Für sie als Ärztin sei die Ausstellung ein Erfolg, weil sie Menschen zum Nachdenken anrege, sagte Whalley. „Viele Menschen nehmen ihren Körper nach dem Besuch der Ausstellung nicht mehr für selbstverständlich“, sagt Whalley bei der mündlichen Verhandlung. „Sie hören etwa mit dem Rauchen auf.“

Der Bezirk Mitte sieht das anders – für ihn verstößt die geplante Dauerausstellung gegen die Menschenwürde. Ähnlich argumentieren seit Jahren auch andere „Körperwelten“-Kritiker. Die Körper würden in „effekthascherischen Posen“ ausgestellt und die „Sensationslust“ bedient. Spender hätten keinen Einfluss darauf, in welchen Posen ihre Leichen ausgestellt würden.

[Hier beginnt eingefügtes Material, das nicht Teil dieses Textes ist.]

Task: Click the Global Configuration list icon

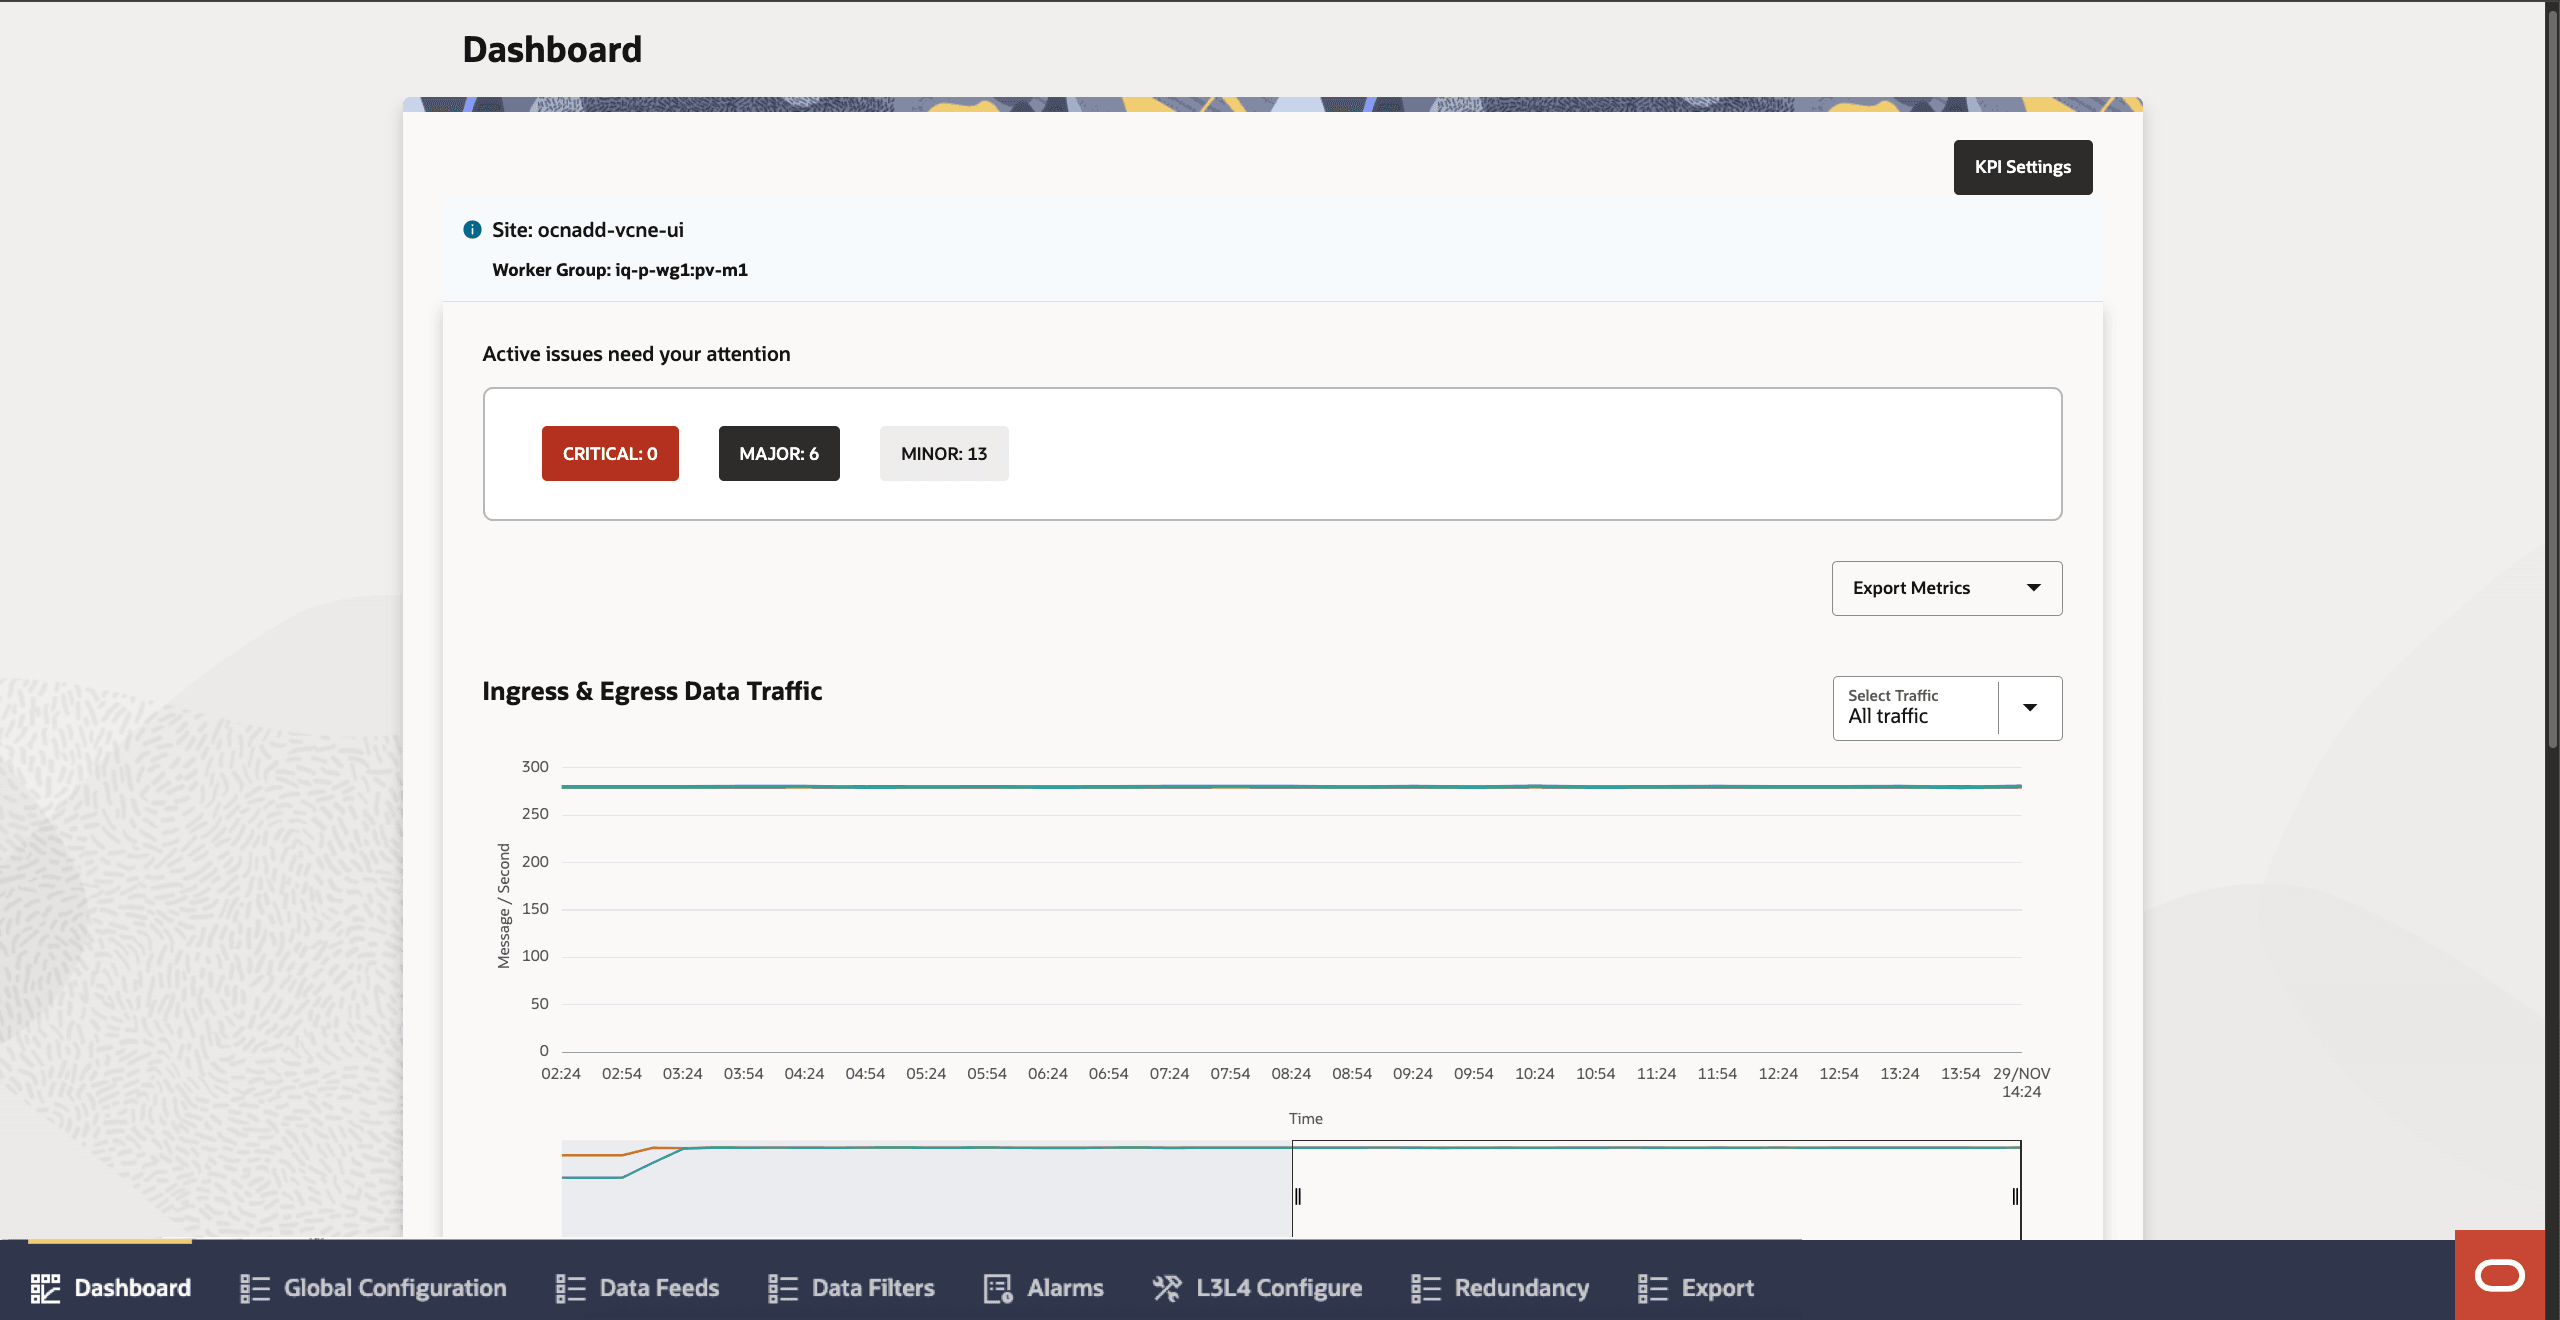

Für diese Bedenken lässt das Gericht dem Bezirk eine Hintertür offen: Verstoßen die Ausstellungsmacher gegen die öffentliche Ordnung – verletzen sie etwa die Menschenwürde –, könne die Behörde ein Verbot jederzeit auf das allgemeine Ordnungsrecht stützen. Bei den „Körperwelten“-Wanderausstellungen, die es in den vergangenen Jahren in verschiedenen Städten gab, ist dies nur bei einzelnen Exponaten geschehen. Gerichtlich verboten wurde etwa das Paar beim Sex.

Das Berliner Bezirksamt Mitte überlege dennoch, ob es auf diesem Weg gegen das geplante Museum vorgehen kann, sagt die Rechtsamtsleiterin Luise Geisler-Ortmann.

Eröffnung im Januar

Dem Anwalt der Klägerin – also des Unternehmens, das die Ausstellung organisiert – bereitet das keine Sorgen: Die plastinierten Körper würden nicht in lächerlich machenden Posen ausgestellt, sagt er nach der Urteilsverkündung. Die Menschenwürde werde gewahrt.

Kuratorin Whalley hatte sich schon im Vorfeld immer wieder auf Wissenschaftsfreiheit berufen. Sie betonte, auch bei den „Körperwelten“-Ausstellungen in Berlin in den Jahren 2001, 2009 und 2011 seien keine Sondergenehmigungen abgefragt worden.

Unabhängig davon kann der Bezirk auch gerichtlich weiter gegen das Museum kämpfen: Die Berufung an das Oberverwaltungsgericht ist wegen der grundsätzlichen Bedeutung des Falles zugelassen. Die Ausstellungsmacher lässt das ungerührt: Ende Januar werde das Museum öffnen, kündigten sie an. Der Berliner Senat hatte das Museum im Juni als Privatsache eingestuft.